Passage to read
Casey at the Bat

For the 1927 film, see Casey at the Bat (film).
Tim Wiles, Director of Research at the Baseball Hall of Fame Library in Cooperstown, frequently dresses up as Casey to recite the poem.

"Casey at the Bat: A Ballad of the Republic Sung in the Year 1888" is a baseball poem written in 1888 by Ernest Thayer. First published in The San Francisco Examiner on June 3, 1888, it was later popularized by DeWolf Hopper in many vaudeville performances.[1] It has become one of the best-known poems in American literature. The poem was originally published anonymously (under the pen name "Phin", based on Thayer's college nickname, "Phineas").[2]

Synopsis

A baseball team from the fictional town of Mudville (implied to be the home team) is losing by two runs in their last inning. Both the team and its fans (a crowd of 5,000, according to the poem) believe they can win if Mighty Casey, Mudville's star player, gets up to bat. However, Casey is scheduled to be the fifth batter of the inning, and the first two batters (Cooney and Barrows) fail to get on base. The next two batters (Flynn and Jimmy Blake) are perceived to be weak hitters with little chance of reaching base to allow Casey a chance to bat.

Data excerpts
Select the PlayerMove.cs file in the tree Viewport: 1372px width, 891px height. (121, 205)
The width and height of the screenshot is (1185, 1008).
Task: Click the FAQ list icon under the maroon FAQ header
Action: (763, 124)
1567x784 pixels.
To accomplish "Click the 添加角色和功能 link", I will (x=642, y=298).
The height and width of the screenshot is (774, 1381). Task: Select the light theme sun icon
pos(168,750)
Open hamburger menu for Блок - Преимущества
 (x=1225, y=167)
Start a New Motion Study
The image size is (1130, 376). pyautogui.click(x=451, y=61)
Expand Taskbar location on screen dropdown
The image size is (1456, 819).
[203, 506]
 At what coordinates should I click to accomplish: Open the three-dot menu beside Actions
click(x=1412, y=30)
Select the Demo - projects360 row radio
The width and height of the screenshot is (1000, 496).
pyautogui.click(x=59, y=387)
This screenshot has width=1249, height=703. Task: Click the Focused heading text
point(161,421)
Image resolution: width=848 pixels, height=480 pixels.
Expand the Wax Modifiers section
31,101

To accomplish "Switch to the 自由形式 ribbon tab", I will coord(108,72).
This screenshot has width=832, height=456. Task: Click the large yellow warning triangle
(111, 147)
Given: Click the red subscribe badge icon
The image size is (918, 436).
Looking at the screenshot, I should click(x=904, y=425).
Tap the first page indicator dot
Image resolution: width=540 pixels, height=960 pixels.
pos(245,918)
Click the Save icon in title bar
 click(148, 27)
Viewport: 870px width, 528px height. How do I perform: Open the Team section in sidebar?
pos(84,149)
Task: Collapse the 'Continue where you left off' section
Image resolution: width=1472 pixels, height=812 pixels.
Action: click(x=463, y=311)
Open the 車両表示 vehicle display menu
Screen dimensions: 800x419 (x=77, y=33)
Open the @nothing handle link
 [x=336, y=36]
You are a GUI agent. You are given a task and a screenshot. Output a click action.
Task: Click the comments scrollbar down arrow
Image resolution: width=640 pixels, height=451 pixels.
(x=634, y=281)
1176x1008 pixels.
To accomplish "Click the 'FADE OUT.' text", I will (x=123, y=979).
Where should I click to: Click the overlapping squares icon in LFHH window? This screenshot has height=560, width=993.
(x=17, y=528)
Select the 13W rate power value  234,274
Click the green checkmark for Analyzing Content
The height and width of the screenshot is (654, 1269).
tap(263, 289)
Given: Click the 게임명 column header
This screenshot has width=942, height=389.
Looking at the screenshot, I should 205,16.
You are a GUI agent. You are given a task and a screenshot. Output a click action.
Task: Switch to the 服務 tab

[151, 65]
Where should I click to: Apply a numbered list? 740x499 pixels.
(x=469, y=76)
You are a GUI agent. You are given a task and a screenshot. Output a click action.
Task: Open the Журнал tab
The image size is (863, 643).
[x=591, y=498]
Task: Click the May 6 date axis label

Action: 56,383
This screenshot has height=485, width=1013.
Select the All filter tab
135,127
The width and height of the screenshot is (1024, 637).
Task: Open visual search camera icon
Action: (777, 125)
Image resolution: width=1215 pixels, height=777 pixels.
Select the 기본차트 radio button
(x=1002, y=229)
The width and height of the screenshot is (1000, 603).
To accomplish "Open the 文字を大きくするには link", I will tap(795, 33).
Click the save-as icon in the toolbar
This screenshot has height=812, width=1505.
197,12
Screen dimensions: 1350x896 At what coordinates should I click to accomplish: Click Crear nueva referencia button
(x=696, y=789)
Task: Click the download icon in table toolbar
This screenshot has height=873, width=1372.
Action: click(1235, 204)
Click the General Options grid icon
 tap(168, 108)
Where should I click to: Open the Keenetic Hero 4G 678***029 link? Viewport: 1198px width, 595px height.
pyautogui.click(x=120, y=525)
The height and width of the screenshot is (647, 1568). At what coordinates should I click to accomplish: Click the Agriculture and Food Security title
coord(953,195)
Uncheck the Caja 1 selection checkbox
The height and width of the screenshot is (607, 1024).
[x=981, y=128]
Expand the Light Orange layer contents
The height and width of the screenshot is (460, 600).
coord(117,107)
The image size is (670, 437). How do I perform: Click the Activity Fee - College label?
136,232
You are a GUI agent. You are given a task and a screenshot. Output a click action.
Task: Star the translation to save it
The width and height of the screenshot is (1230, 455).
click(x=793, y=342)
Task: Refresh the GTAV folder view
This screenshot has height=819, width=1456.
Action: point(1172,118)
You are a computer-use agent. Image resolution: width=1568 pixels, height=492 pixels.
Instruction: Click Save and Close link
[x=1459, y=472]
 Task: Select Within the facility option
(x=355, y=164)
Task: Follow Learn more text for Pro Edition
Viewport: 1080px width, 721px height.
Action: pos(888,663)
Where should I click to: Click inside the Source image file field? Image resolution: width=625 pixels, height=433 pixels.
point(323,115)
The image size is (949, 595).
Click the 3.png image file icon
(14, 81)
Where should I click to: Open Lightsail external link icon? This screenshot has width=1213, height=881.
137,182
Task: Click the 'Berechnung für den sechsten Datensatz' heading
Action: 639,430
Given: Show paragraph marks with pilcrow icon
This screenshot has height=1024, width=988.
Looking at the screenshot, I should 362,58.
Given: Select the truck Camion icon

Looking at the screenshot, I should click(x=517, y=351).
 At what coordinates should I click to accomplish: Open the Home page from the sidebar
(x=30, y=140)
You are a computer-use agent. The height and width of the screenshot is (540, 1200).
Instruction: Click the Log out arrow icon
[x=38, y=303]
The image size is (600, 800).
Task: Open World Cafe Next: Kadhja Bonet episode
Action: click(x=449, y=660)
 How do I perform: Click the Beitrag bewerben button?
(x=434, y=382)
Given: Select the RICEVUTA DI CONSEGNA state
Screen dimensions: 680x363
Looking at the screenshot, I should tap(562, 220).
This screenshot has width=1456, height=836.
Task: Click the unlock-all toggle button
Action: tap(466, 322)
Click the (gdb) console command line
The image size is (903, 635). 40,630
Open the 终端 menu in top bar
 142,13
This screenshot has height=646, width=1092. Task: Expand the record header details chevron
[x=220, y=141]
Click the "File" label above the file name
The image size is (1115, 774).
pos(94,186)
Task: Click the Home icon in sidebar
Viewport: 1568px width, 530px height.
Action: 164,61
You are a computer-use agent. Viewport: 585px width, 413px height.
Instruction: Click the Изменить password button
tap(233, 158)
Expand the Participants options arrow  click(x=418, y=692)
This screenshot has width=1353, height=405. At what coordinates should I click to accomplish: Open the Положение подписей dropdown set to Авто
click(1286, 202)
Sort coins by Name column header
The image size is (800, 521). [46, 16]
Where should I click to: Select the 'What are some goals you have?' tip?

Problems to solve
1. Rewrite the stretch of the Casey at the Bat article from "A baseball team" through "chance to bat.", substituting "frame" for "inning".
2. Continue the Casey at the Bat article from where it stops.

Responses to the exercise
1.
A baseball team from the fictional town of Mudville (implied to be the home team) is losing by two runs in their last frame. Both the team and its fans (a crowd of 5,000, according to the poem) believe they can win if Mighty Casey, Mudville's star player, gets up to bat. However, Casey is scheduled to be the fifth batter of the frame, and the first two batters (Cooney and Barrows) fail to get on base. The next two batters (Flynn and Jimmy Blake) are perceived to be weak hitters with little chance of reaching base to allow Casey a chance to bat.

2.
Surprisingly, Flynn hits a single, and Blake follows with a double that allows Flynn to reach third base. Both runners are now in scoring position and Casey represents the potential winning run. Casey is so sure of his abilities that he does not swing at the first two pitches, both called strikes. On the last pitch, the overconfident Casey strikes out swinging, ending the game and sending the crowd home unhappy.

Text

The text is filled with references to baseball as it was in 1888, which in many ways is not far removed from today's version. As a work, the poem encapsulates much of the appeal of baseball, including the involvement of the crowd. It also has a fair amount of baseball jargon that can pose challenges for the uninitiated.

This is the complete poem as it originally appeared in The San Francisco Examiner, with commentary. After publication, various versions with minor changes were produced.

The outlook wasn't brilliant for the Mudville Nine that day;
The score stood four to two, with but one inning more to play,
And then when Cooney died at first, and Barrows did the same,
A sickly silence fell upon the patrons of the game.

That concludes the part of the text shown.